| Requirements |
1. According to the film description, on what date was Woman in the Dark released?
2. Write out word for word the part of the film description that opens with the words containing "Woman in the" and closes with "in the crime.".
3. Translate this sentence from the film description into Spanish: "Gino wants to join gangster Nick Petzik's organization."

── Selected text ──

Woman in the Dark is a 1952 American crime film directed by George Blair and written by Albert DeMond. The film stars Penny Edwards, Ross Elliott, Rick Vallin, Richard Benedict, Argentina Brunetti and Martin Garralaga. The film was released on November 15, 1952, by Republic Pictures.

Plot
At their parents' 40th-anniversary celebration are the Morello brothers, priest Tony, lawyer Phil and wayward Gino, whose comments offend Phil's new fiancée, Evelyn. Gino wants to join gangster Nick Petzik's organization. Petzik plots a jewel heist, after which Gino's lawyer brother, who represents the insurance company, can be blackmailed into fencing the stolen gems if he doesn't want Gino implicated in the crime.

───
── Recorded information ──

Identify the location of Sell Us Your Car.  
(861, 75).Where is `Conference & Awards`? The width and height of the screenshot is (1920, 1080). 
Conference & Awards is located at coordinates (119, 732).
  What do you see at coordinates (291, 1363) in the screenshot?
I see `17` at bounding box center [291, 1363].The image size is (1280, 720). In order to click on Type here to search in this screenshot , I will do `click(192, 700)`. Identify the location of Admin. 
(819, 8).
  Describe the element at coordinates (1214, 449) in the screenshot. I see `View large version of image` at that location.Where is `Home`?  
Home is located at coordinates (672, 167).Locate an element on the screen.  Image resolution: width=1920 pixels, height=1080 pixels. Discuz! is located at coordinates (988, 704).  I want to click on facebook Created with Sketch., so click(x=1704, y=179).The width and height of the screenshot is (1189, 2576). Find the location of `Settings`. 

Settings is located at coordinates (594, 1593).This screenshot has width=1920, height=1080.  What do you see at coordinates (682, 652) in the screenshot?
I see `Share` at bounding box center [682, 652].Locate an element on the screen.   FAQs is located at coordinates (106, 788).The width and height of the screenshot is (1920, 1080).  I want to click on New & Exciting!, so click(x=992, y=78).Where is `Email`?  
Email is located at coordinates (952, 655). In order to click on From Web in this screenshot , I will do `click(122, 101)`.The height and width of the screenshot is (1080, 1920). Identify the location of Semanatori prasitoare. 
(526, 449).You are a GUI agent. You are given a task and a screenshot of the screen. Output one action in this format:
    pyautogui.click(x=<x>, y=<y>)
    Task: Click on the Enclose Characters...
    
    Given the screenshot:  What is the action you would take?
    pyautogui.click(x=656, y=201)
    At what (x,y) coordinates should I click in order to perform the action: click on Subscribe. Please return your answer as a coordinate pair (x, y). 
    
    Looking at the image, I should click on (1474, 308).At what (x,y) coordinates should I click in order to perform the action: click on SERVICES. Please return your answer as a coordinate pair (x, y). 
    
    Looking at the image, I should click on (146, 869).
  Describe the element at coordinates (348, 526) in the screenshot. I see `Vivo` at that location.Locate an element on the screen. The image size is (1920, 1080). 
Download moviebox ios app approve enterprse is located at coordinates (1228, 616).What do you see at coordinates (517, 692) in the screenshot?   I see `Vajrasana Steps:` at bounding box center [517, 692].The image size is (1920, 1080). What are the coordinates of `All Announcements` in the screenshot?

───

| Answers |
1. November 15, 1952

2.
Woman in the Dark is a 1952 American crime film directed by George Blair and written by Albert DeMond. The film stars Penny Edwards, Ross Elliott, Rick Vallin, Richard Benedict, Argentina Brunetti and Martin Garralaga. The film was released on November 15, 1952, by Republic Pictures.

Plot
At their parents' 40th-anniversary celebration are the Morello brothers, priest Tony, lawyer Phil and wayward Gino, whose comments offend Phil's new fiancée, Evelyn. Gino wants to join gangster Nick Petzik's organization. Petzik plots a jewel heist, after which Gino's lawyer brother, who represents the insurance company, can be blackmailed into fencing the stolen gems if he doesn't want Gino implicated in the crime.

3. Gino quiere unirse a la organización del gánster Nick Petzik.